Disclaimer: This is a hard one to write, so please read prayerfully and with grace. I much prefer to write from a place of looking back, once the storm has passed so that I can share the happy ending. But sometimes it is more important to share in the storm itself, so that God's goodness and mercy, His grace, and justice, and power, can be more fully displayed. I pray that this will reach the person it is for. The one who needs to know broken is beautiful, and God wastes nothing.
Romans 8:28 "We know that all things work together for good for those who love God, who are called according to His purpose." (NRSV)
This happened a few weeks ago, and to be honest?
I'm still a bit mad about it.
It was an accident with one of the kids. I can't say for sure which one did it, because I wasn't in the room, but I have my suspicions. What I do know is that they had no idea the significance of this mug. To be fair, until it broke I didn't really know the depth of what I had attached to it either.
This mug was the last of a set of four that came with matching plates, bowls, and cutlery. It was the set that my Dad purchased for me when I moved in to my first apartment. I have loved those dishes for almost 15 years. I have had them longer than I have known my husband. They have moved with me to multiple apartments, cities and even to a new province. They have brought a smile to my face when everything else felt heavy or out of control. I have used those dishes to serve friends and family simple meals, and I have spent many mornings sipping coffee out of those mugs. It might even have been the mug I used the last time I served coffee to my mother, in my own home.
Grief is a tricky beast, sucker punching you with the strangest things at the most inconvenient times. Staring at that pile of ceramic shards, I identified with the wreckage. It is more than wistful longing for the simpler days of my early adulthood, a reaction to the ripple effects of recent global traumas, or even the heart wrenching loss of my mother that I am still processing.

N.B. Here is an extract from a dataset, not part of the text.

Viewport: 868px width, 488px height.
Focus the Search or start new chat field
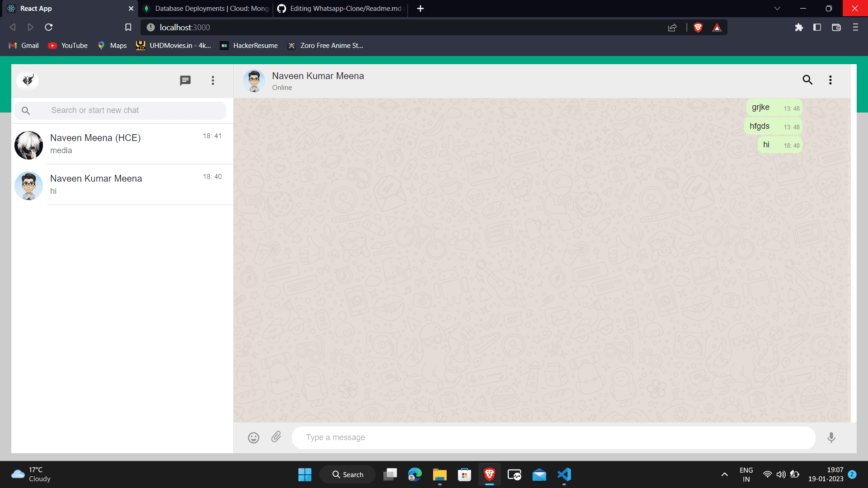pyautogui.click(x=136, y=111)

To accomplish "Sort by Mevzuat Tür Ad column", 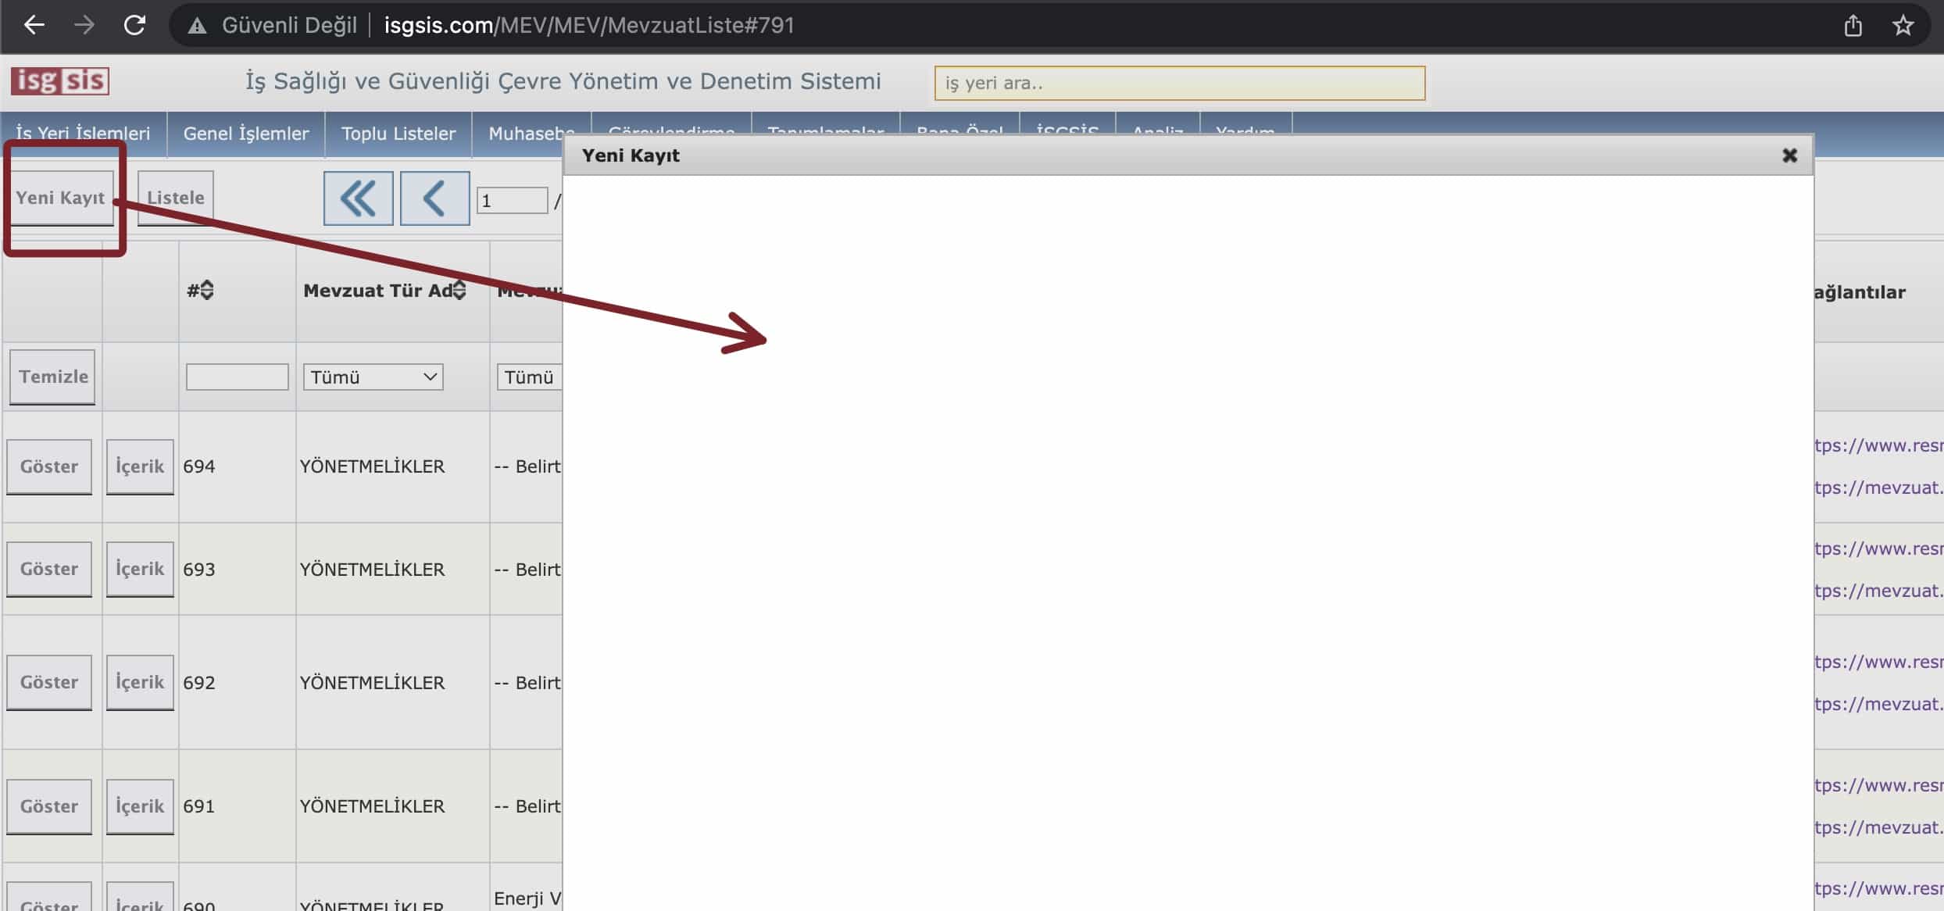I will pyautogui.click(x=459, y=291).
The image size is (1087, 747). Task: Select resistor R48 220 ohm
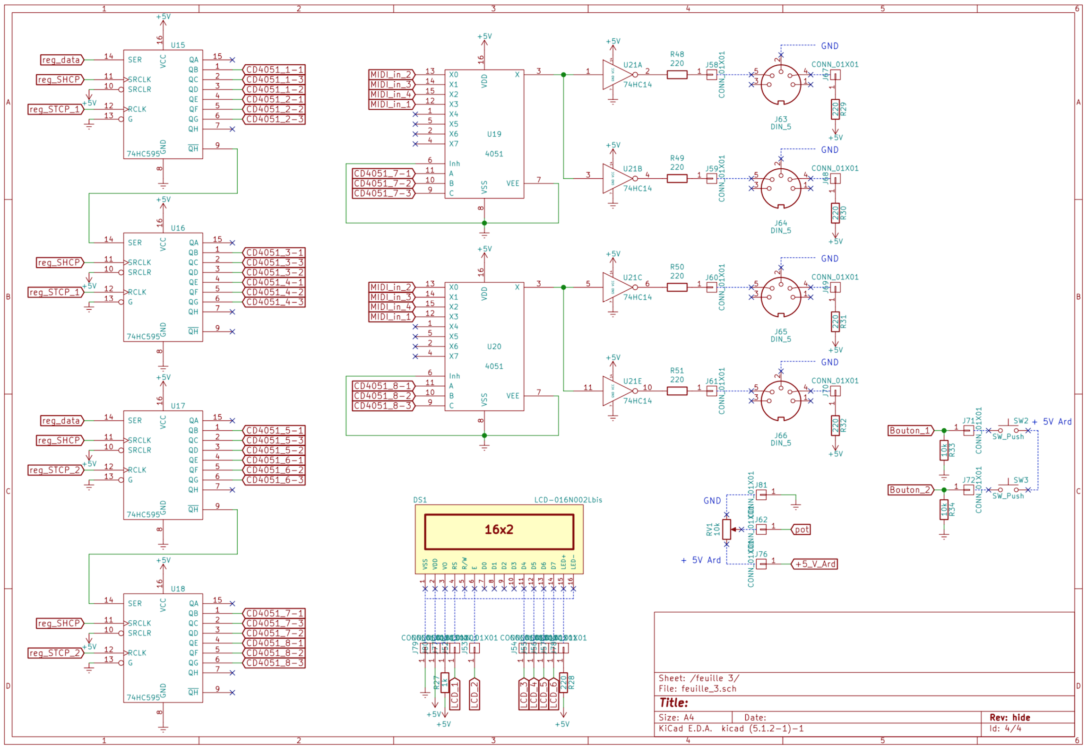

It's a culmination of many years of difficult emotions, hard losses and small disappointments all stacked on top of each other, coming to a head with yet one more crisis that needs to be dealt with.
I feel shattered.
I am all jagged edges and sharp splinters, ready to cut the first person who dares to brush up against me. I am angry, and frustrated, and disappointed. I find myself desperately trying to hold back the tidal wave of rage over silly little things because it is all just too much, and that really was the last straw. I am struggling and I am not okay.
But the story is not going to end here. Like David writing his Psalms expressing his distress, pouring out his hurt and ache before God (even going so far as accusing God of being asleep at the wheel sometimes), I will release the pain to God and remind myself of who He says He is, and what He has promised.
Psalm 31
Psalm 42
Psalm 91
These are just some of the many examples of less than awesome circumstances, turmoil, big emotions, and a God who is still God in spite of it all. Personally I have always found Jeremiah 29:11 incredibly inspiring, but not just because God promises His people that He has a plan and it is good. The part that draws me in and lifts my eyes back to God when I am feeling crushed under the weight of all things that are not going the way I wish they would, is that this promise was made to Israel during the exile in Babylon. Even though they were living in a land that was not the one God had promised to them, and even though they had been removed from that land because of their own hard heartedness and poor choices, God had not forsaken them. He promises that if they will seek Him with their whole heart, He will be found by them. He promises them that good things are coming, that even here in the middle of their exile they can still experience His blessing and abundance.
So even though I do not have any answers for my questions right now, I will still say that God has a plan. Even though I feel as though everything is in chaos, I will still say that God is in control. Even though I am confused and hurting, I will still say that God is good and I can trust Him.
I am not okay, but I will be. Because God is still God, and He's good with shattered things.